BLAMIRE, SUSANNA (1747–1794), English poet, daughter of a Cumberland yeoman, was born at Cardew Hall, near Dalston, in January 1747. Her mother died while she was a child, and she was brought up by her aunt, a Mrs Simpson of Thackwood, who sent her niece to the village school at Raughton Head. Susanna Blamire’s earliest poem is “Written in a Churchyard, on seeing a number of cattle grazing,” in imitation of Gray. She lived an uneventful life among the farmers of the neighbourhood, and her gaiety and good-humour made her a favourite in rustic society. In 1767 her elder sister Sarah married Colonel Graham of Gartmore. “An Epistle to her friends at Gartmore” gives a playful description of the monotonous simplicity of her life. To her Perthshire visits her songs in the Scottish vernacular are no doubt partly due. Her chief friend was Catharine Gilpin of Scaleby Castle. The two ladies spent the winters together in Carlisle, and wrote poems in common.
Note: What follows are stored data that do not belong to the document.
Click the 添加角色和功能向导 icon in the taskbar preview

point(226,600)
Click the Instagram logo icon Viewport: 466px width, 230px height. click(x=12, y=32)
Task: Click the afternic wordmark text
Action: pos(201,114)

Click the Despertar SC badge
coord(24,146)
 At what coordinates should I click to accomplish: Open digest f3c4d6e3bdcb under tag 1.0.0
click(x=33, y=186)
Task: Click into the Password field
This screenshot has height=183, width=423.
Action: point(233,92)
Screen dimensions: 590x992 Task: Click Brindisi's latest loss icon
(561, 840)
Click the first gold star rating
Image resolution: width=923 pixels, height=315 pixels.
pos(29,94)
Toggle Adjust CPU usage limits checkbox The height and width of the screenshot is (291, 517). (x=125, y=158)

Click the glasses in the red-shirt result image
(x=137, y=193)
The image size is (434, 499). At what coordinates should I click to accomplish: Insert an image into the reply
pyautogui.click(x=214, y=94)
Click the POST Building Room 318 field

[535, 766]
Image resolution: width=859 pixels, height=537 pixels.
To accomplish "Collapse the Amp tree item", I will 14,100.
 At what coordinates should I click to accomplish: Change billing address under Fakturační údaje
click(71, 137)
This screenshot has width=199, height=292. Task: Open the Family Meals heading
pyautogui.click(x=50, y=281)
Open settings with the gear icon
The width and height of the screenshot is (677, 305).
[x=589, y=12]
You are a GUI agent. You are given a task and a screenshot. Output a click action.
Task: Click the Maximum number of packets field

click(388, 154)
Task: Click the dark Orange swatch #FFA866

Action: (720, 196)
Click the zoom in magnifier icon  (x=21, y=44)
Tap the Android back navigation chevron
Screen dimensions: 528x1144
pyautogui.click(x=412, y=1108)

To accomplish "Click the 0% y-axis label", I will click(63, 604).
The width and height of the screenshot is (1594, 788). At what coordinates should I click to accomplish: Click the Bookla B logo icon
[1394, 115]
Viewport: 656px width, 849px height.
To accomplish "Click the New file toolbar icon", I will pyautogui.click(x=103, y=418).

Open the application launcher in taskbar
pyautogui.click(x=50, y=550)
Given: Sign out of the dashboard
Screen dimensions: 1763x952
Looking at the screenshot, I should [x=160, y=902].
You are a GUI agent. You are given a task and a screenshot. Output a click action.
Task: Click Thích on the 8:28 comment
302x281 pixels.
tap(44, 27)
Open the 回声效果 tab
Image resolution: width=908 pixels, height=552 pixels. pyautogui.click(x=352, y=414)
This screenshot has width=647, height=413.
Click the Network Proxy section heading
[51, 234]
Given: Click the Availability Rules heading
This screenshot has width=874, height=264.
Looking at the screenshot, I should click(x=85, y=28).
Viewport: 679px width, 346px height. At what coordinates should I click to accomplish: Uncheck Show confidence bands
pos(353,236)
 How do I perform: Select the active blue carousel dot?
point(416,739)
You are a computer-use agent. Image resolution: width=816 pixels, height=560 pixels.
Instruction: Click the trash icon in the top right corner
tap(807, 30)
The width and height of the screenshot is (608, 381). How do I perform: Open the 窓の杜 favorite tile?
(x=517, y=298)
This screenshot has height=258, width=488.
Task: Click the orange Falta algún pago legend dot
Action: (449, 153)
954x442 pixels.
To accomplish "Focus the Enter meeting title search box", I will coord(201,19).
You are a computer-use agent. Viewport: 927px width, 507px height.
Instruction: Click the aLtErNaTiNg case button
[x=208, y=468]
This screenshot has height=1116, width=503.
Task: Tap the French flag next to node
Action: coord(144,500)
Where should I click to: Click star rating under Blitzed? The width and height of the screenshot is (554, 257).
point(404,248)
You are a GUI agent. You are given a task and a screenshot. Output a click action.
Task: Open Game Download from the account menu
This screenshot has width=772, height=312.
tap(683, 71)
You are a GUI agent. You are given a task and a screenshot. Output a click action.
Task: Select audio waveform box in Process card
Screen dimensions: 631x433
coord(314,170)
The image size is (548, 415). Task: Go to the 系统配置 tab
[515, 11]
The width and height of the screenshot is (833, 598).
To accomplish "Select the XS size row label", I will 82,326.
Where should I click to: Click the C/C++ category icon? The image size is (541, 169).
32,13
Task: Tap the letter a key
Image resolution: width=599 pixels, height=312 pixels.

Susanna Blamire died in Carlisle on the 5th of April 1794. The poems which were not collected during her lifetime, were first published in 1842 by Henry Lonsdale as The Poetical Works of Miss Susanna Blamire, “the Muse of Cumberland,” with a memoir by Mr Patrick Maxwell. Some of her songs rank among the very best of north-country lyrics. “And ye shall walk in silk attire” and “What ails this heart o’ mine,” are well known, and were included in Johnson’s Scots’ Musical Museum.